Title: The Gulf Post-Syrian-Crisis Political Architecture and the Roles of the External Actors: the USA, Russia and China

Workshop Directors:
Prof. Alexey Vasiliev
Honorary President
Institute for African Studies of the
Russian Academy of Sciences (RAS)
Member of RAS

Dr. Dania Koleilat Khatib
Executive Director
Al Istishari Al Strategy for Economic and Future Studies
United Arab Emirates



In the crisis-ridden Middle East and North Africa (MENA) region the contemporary situation, created as a result of the “Arab spring” as well as the Syrian and Iraqi crises, is approaching a new phase. The issue of the future socio-political structure of Syria and Iraq as well as of the influence of events therein on the situation in the Gulf region has come to the forefront. Under the circumstances the role of so significant external players as the USA, Russia and China can hardly be overrated. At the same time, their power and importance are changing. The workshop looks at the Arab Spring namely at the war in Syria and the unrest in Iraq and examines the roles of China the US and Russia as well as the roles of regional players namely Arab Gulf countries and Iran. The workshop also sees how those disturbances in Iraq and Syria have inflicted a new pattern of behaviour on Arab Gulf countries as well as Iran. The Arab Spring has allowed Iran to take a more proactive role and to engage engaging with the Shia communities in the Arab world. On the other hand amid American retrenchment, Arab Gulf countries adopted a more assertive foreign policy while trying to forge alliances with new international players such as Russia. The workshop also seeks to analyse and compare the foreign relations patterns of the three mentioned powers (USA, Russia and China) with the Gulf Co-operation Council (GCC) countries, Iraq, Syria and Iran by framing these relations against shifting global dynamics as well as the ongoing regional conflicts. Overall, the workshop will contribute to critically discussing works on foreign policy analysis by filling the gap in the literature on the contemporary foreign relations of the Gulf countries and providing new insights into a pivotal topic for the future of the MENA region and the GCC countries in particular.



Description and Rationale


In the crisis-ridden MENA region the contemporary situation, created as a result of the “Arab spring” as well as the Syrian and Iraqi crises, is approaching a new phase. The issue of the future socio-political structure of Syria and Iraq as well as of the influence of events therein on the situation in the Gulf region has come to the forefront. Under the circumstances, some of the most significant external players in the region – the USA, Russia and China – together with the European Union (EU), Great Britain and others are maintaining very important roles, though their power and ranking are shifting.
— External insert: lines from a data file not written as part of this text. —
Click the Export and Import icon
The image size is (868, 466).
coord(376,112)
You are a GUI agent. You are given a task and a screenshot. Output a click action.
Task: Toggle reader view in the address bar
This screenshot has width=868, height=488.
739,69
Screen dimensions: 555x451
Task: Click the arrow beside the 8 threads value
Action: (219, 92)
Lately the USA guarded the tradition of being the principal external force in Gulf, though this role is challenged by Iran. The US positions are based on their economic influence, traditional links with the GCC states, solid military presence (large bases in Bahrain, Qatar, etc.) together with the willingness to deploy their armed forces for the protection of the US interests as perceived by Washington.


At the same time the future US role in the Gulf region is questionable. First of all, the centre of American military-political interests has shifted to the Pacific region, where the growing Chinese power has already challenged the predominance of the USA over the Far East and the South-East Asia. Secondly, due to the shale revolution the USA is not only losing interest in the oil supplies from the Gulf region to a great extent, but is itself becoming a big exporter of hydrocarbons and thus competitor with the GCC members in the world energy markets. However, even under these circumstances it is next to impossible to suppose that the USA may become altogether disinterested in the Gulf regional problems. The US failure in Iraq, and the problems that emerged from this failure have killed the American public, as well political elite appetite for active engagement in the region.

 The American invasion in Iraq has sparked the Sunni Shia clashes that intensified with the outbreak of the Arab Spring. The sectarian tension creates another factor complicating the stabilisation of the region. This conflict initiated by the American invasion to Iraq has snowballed and resulted in a new wave of international terrorism that threatens the West. The Islamic State represents its manifestation. Despite this fact and despite American retrenchment, any national and regional programs of socio-economic development, especially those introducing various innovations in this field, anticipate very active participation of American investments, knowledge, expertise, and specialists as prerequisites to their success.


Another sudden, unpredictable element is the decision of president Trump’s administration to question the Joint Comprehensive Plan of Action (JCPOA, known commonly as Iran nuclear deal), which from the Russian, European and some other points of view is among the most important factors of the future security in the Gulf as well as in the MENA. On the other hand the GCC states do not see the nuclear deal as a mean to achieve stability. They see the deal as empowering Iran and giving her financial means to promote her ideological project in the region. According to GCC members, the JCPOA did not have any political clauses, and did not put any restraints on Iran’s proactive behaviour in exchange for normalisation.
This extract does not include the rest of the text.